More than imitating the past, we rediscover a winning model for the restaurants of the future. And we frequent the real trattorias

May 13 2024, 18:02
If we evoke the past, it's because perhaps dining was better back then. But instead of reviving old formats in improbable guises, let's try to find new models that truly focus on pleasure and the future

by Paolo Manfredi

"They've rounded up all the trees / And put them in a tree museum / And they charge all the people / A dollar and a half just to see 'em"
(Bob Dylan)

And in the end, like bell-bottoms, gastronomic vintage has made a comeback too. First subtly, with some establishments offering vintage dishes, then with a series of explicitly nostalgic openings, in names, locations, and menus.
The past always comes back, damn it, that of the youth of us 50/60-year-olds, the legendary '70s and '80s, with the Formica tables, mismatched chairs, refrigerators adorned with stickers of products that no longer exist.
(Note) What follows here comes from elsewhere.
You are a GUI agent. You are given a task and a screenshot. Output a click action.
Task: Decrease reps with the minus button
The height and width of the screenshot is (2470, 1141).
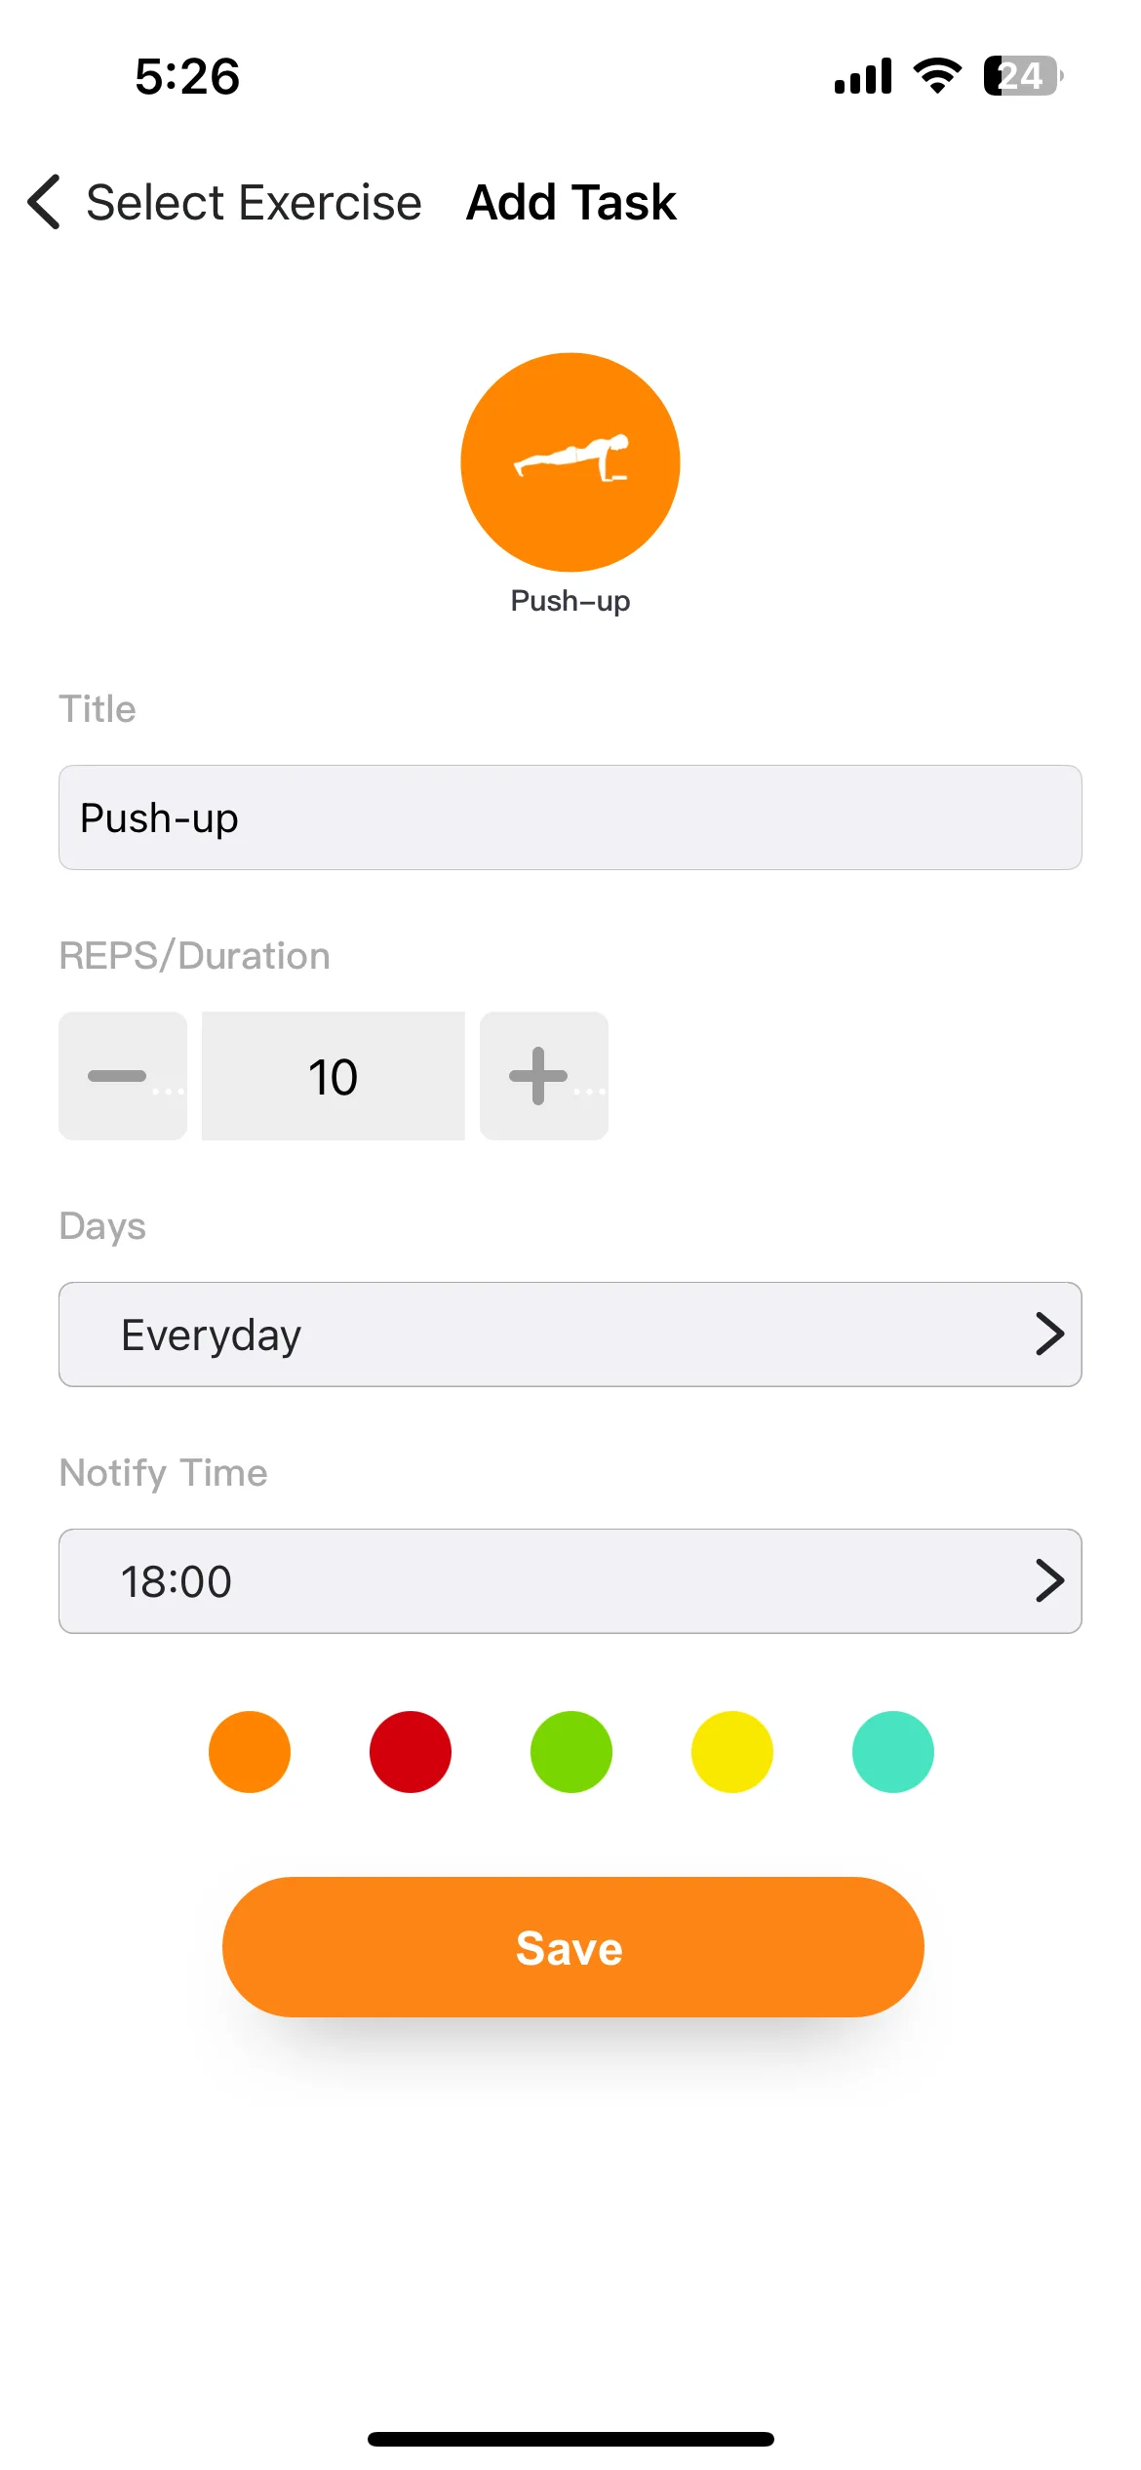tap(123, 1076)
No harm, obviously, unless in the meantime the real places continue to close down at full speed: they cut down the trees and put them in the botanical garden for a fee.

Restaurants: the past that doesn't return

It's not, not entirely at least, the lament of an elder towards cultural appropriation; indeed, if it were so, we would be happy for the return of the past, but that's not the problem. The problem is, on one hand, that every vintage (from Facebook profiles with childhood photos to a culture made entirely of remakes) is primarily a manifestation of distrust towards the future: if I'm confident, I only look forward, like the early Lamborghinis (so much faith in the future!) that didn't have rearview mirrors. From above, too often the remake is worse than the original: the places obviously feel artificial and the dishes are generally well-made, not always, but without soul. Because that mixture of experience, use, mistakes, distortions, nostalgia that makes the past magical isn't easy to reproduce: you have to feel it.

There's not just the old trattoria

Reducing the past – the neighborhood trattoria that prepared the dishes of our memory, just a little better than our grandmothers did (grandfather in my case, my grandmother cooked terribly) – to the new format that sits between poke and Burmese cuisine is disrespectful to our history. Do you miss stracciatella? If you're a customer, go where they still make it, go there in numbers. If you're a professional, make a forward-thinking gesture and take over one of the many closing establishments, with a history and a soul, support the owner, learn from them, and send them into retirement content and happier, because not all is lost.
If you like the past so much, it's also because, at least at the table, often things were better.